Signed-Off-By: Andrea Arcangeli <andrea@cpushare.com>

Index: linux-2.5/arch/i386/Kconfig
===================================================================
RCS file: /home/andrea/crypto/cvs/linux-2.5/arch/i386/Kconfig,v
retrieving revision 1.131
diff -u -p -r1.131 Kconfig
--- linux-2.5/arch/i386/Kconfig	13 Sep 2004 18:32:00 -0000	1.131
+++ linux-2.5/arch/i386/Kconfig	12 Oct 2004 01:04:09 -0000
@@ -33,6 +33,10 @@ config GENERIC_IOMAP
 	bool
 	default y
 
+config SECCOMP
+	bool
+	default y
+
 source "init/Kconfig"
 
 menu "Processor type and features"
Index: linux-2.5/arch/i386/kernel/entry.S
===================================================================
RCS file: /home/andrea/crypto/cvs/linux-2.5/arch/i386/kernel/entry.S,v
retrieving revision 1.90
diff -u -p -r1.90 entry.S
--- linux-2.5/arch/i386/kernel/entry.S	8 Sep 2004 14:49:36 -0000	1.90
+++ linux-2.5/arch/i386/kernel/entry.S	12 Oct 2004 00:52:07 -0000
@@ -157,12 +157,19 @@ do_lcall:
 	movl %edx,EIP(%ebp)	# Now we move them to their "normal" places
 	movl %ecx,CS(%ebp)	#
 	GET_THREAD_INFO_WITH_ESP(%ebp)	# GET_THREAD_INFO
+	/* call gates cannot run with SECCOMP enabled */
+	testw $_TIF_SECCOMP,TI_flags(%ebp)
+	jnz sigkill
 	movl TI_exec_domain(%ebp), %edx	# Get the execution domain
 	call *EXEC_DOMAIN_handler(%edx)	# Call the handler for the domain
 	addl $4, %esp
 	popl %eax
 	jmp resume_userspace
 
+sigkill:
+	pushl $9
+	call do_exit		
+
 ENTRY(lcall27)
 	pushfl			# We get a different stack layout with call
 				# gates, which has to be cleaned up later..

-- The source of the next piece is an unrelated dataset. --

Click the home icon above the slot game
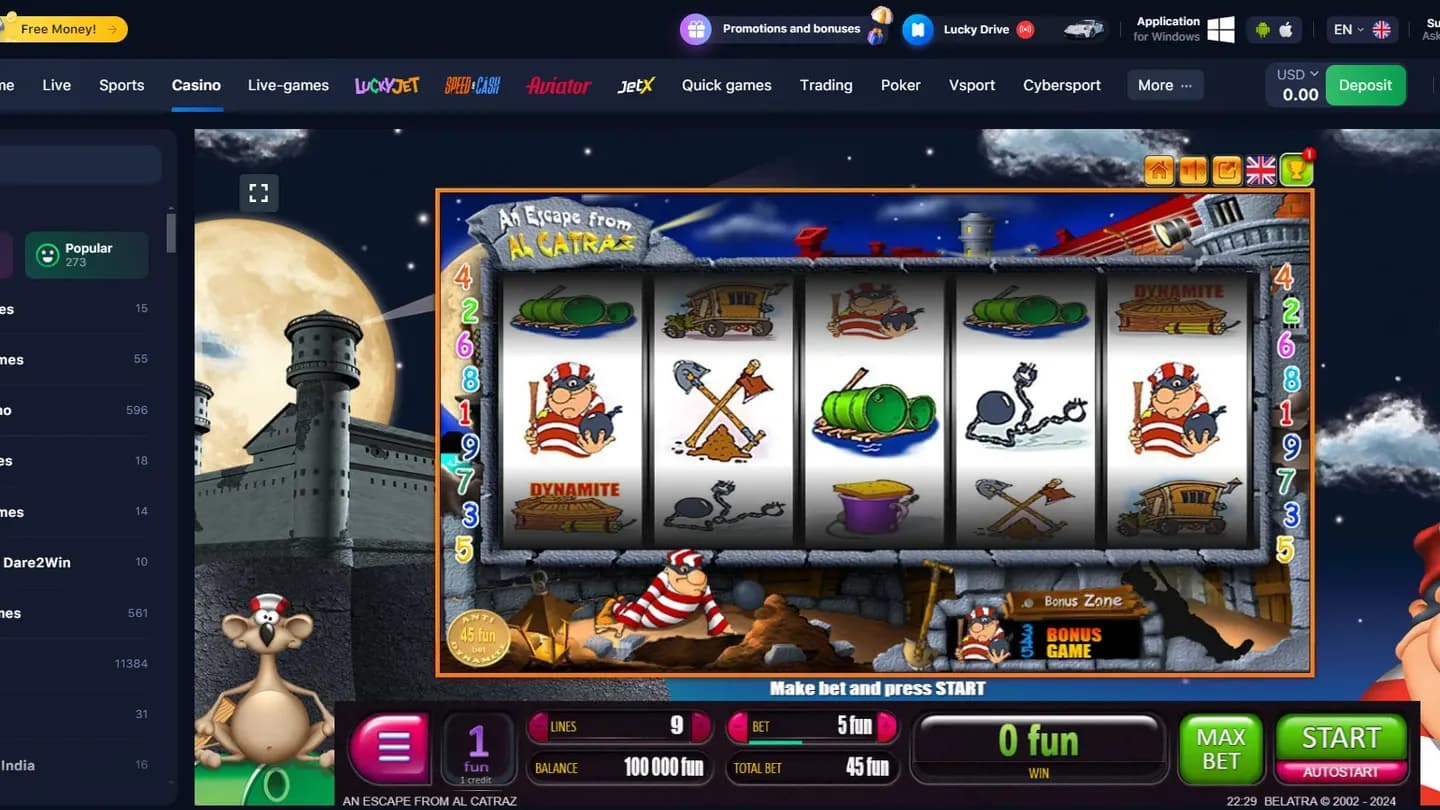 pos(1158,170)
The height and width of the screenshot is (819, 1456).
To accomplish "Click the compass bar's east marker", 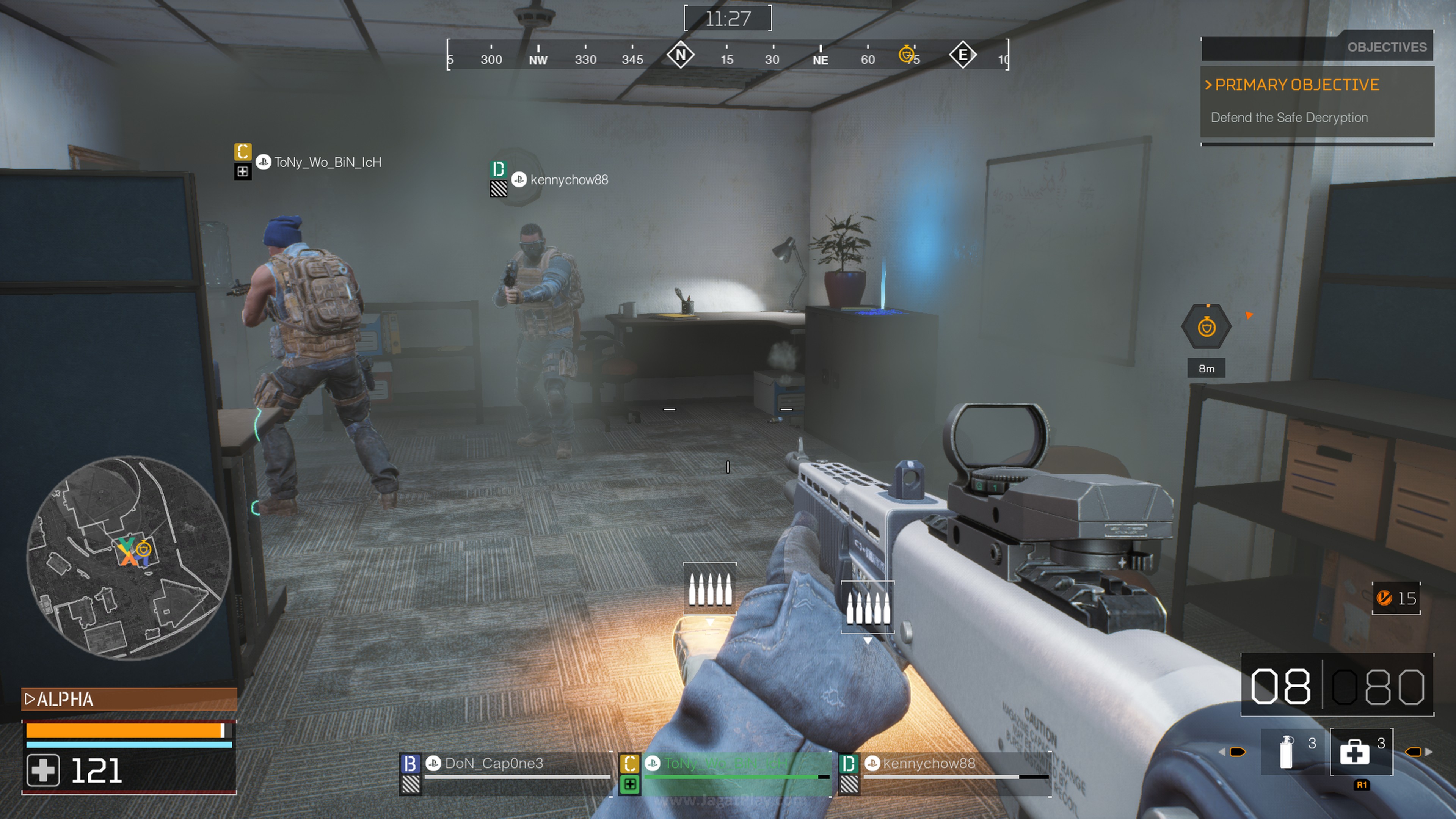I will (x=963, y=55).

@@ -256,7 +263,7 @@ sysenter_past_esp:
 	SAVE_ALL
 	GET_THREAD_INFO(%ebp)
 
-	testb $(_TIF_SYSCALL_TRACE|_TIF_SYSCALL_AUDIT),TI_flags(%ebp)
+	testw $(_TIF_SYSCALL_TRACE|_TIF_SYSCALL_AUDIT|_TIF_SECCOMP),TI_flags(%ebp)
 	jnz syscall_trace_entry
 	cmpl $(nr_syscalls), %eax
 	jae syscall_badsys
@@ -279,7 +286,7 @@ ENTRY(system_call)
 	SAVE_ALL
 	GET_THREAD_INFO(%ebp)
 					# system call tracing in operation
-	testb $(_TIF_SYSCALL_TRACE|_TIF_SYSCALL_AUDIT),TI_flags(%ebp)
+	testw $(_TIF_SYSCALL_TRACE|_TIF_SYSCALL_AUDIT|_TIF_SECCOMP),TI_flags(%ebp)
 	jnz syscall_trace_entry
 	cmpl $(nr_syscalls), %eax
 	jae syscall_badsys
Index: linux-2.5/arch/i386/kernel/ptrace.c
===================================================================
RCS file: /home/andrea/crypto/cvs/linux-2.5/arch/i386/kernel/ptrace.c,v
retrieving revision 1.26
diff -u -p -r1.26 ptrace.c
--- linux-2.5/arch/i386/kernel/ptrace.c	23 Aug 2004 19:40:02 -0000	1.26
+++ linux-2.5/arch/i386/kernel/ptrace.c	12 Oct 2004 00:52:07 -0000
@@ -15,6 +15,7 @@
 #include <linux/user.h>
 #include <linux/security.h>
 #include <linux/audit.h>
+#include <linux/seccomp.h>
 
 #include <asm/uaccess.h>
 #include <asm/pgtable.h>
@@ -530,6 +531,10 @@ out:
 __attribute__((regparm(3)))
 void do_syscall_trace(struct pt_regs *regs, int entryexit)
 {
+	/* do the secure computing check first */
+	if (unlikely(test_thread_flag(TIF_SECCOMP)))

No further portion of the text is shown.